Page MenuHomePhabricator

[mlir] support returning unranked memrefs
ClosedPublic

Authored by ftynse on Fri, Jun 26, 5:35 AM.

Details

Summary

Initially, unranked memref descriptors in the LLVM dialect were designed only
to be passed into functions. An assertion was guarding against returning
unranked memrefs from functions in the standard-to-LLVM conversion. This is
insufficient for functions that wish to return an unranked memref such that the
caller does not know the rank in advance, and hence cannot allocate the
descriptor and pass it in as an argument.

Introduce a calling convention for returning unranked memref descriptors as
follows. An unranked memref descriptor always points to a ranked memref
descriptor stored on stack of the current function. When an unranked memref
descriptor is returned from a function, the ranked memref descriptor it points
to is copied to dynamically allocated memory, the ownership of which is
transferred to the caller. The caller is responsible for deallocating the
dynamically allocated memory and for copying the pointed-to ranked memref
descriptor onto its stack.

Provide default lowerings for std.return, std.call and std.indirect_call that
maintain the conversion defined above.

This convention is additionally exercised by a runtime test to guard against
memory errors.

Diff Detail

Event Timeline

ftynse created this revision.Fri, Jun 26, 5:35 AM
Herald added a project: Restricted Project. · View Herald TranscriptFri, Jun 26, 5:35 AM
herhut accepted this revision.Fri, Jun 26, 6:25 AM

Thanks for adding this and unblocking the use of unranked results!
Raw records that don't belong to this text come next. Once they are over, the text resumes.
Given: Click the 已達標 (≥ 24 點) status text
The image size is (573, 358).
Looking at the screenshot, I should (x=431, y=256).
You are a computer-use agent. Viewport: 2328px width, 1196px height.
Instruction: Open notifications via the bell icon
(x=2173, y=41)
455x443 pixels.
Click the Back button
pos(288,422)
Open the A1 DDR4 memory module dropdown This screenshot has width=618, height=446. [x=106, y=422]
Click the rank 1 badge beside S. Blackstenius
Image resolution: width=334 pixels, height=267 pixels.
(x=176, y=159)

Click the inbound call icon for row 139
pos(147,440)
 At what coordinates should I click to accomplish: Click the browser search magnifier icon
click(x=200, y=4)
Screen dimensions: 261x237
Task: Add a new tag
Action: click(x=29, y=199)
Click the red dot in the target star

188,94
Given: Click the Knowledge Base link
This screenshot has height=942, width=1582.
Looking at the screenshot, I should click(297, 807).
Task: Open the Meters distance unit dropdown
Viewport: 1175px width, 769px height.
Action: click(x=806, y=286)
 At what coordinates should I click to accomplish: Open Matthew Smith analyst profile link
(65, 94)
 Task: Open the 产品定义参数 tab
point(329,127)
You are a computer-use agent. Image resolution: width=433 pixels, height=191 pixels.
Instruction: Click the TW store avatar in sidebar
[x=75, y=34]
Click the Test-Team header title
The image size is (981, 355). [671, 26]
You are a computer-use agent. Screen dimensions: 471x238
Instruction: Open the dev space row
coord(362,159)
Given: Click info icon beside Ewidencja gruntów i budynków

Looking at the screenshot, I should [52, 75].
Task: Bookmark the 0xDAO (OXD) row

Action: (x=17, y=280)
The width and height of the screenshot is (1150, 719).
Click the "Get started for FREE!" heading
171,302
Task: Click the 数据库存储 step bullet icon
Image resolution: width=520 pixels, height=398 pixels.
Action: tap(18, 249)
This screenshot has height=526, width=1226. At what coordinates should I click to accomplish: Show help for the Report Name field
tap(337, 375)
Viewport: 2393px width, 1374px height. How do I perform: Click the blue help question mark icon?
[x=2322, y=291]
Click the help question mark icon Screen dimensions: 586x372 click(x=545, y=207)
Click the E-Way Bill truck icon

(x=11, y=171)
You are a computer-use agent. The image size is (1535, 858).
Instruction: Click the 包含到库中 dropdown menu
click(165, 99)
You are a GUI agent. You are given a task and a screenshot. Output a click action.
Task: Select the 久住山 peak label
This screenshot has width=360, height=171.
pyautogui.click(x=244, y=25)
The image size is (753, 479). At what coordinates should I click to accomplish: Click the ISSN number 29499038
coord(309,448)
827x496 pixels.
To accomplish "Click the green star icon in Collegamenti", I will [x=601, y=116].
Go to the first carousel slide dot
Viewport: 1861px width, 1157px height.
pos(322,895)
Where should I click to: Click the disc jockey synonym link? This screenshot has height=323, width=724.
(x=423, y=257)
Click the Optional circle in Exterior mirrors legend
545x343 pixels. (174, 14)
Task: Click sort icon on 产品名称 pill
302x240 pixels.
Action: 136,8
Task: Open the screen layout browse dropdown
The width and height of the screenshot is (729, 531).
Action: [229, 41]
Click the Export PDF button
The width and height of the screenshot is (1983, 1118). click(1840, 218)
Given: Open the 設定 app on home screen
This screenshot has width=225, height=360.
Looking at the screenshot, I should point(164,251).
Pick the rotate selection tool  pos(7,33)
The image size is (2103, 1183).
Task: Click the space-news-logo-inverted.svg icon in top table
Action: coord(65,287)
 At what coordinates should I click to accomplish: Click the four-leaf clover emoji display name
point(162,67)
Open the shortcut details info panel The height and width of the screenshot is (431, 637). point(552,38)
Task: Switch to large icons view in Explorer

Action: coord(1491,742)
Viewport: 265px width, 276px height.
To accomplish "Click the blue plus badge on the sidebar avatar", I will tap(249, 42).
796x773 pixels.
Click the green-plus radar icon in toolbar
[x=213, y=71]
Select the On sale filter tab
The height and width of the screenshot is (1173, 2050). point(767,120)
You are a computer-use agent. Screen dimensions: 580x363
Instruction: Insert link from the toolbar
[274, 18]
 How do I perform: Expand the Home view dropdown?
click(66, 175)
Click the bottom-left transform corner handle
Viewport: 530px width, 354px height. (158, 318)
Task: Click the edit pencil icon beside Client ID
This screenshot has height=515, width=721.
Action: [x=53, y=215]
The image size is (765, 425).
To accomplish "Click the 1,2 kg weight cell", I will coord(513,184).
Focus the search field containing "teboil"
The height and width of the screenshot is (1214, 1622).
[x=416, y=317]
This can be optimized in many ways to reduce the number of allocations that is required. Some ideas we discussed offline (just to document them):

  • only allocate once for all returned descriptors
  • the caller allocates some scratchpad memory on stack and passes it in as arg 0 if the called function returns unranked memrefs. The size could be so that it can hold e.g. rank-5 descriptors for all results. That memory is then used for return values and only if it is not large enough, we allocate.

However, that is future work. Getting it supported and correct is more important.

mlir/lib/Conversion/StandardToLLVM/StandardToLLVM.cpp
1918

nit: remove on descriptors.

1927

Nit: operands.

1966

Move out of loop?

2044

Not doing an early return would avoid duplication here.

This revision is now accepted and ready to land.Fri, Jun 26, 6:25 AM
This revision was automatically updated to reflect the committed changes.
ftynse marked 2 inline comments as done.
rriddle added inline comments.Fri, Jun 26, 12:01 PM
mlir/lib/Conversion/StandardToLLVM/StandardToLLVM.cpp
1930

nit: Flip the condition and drop the braces?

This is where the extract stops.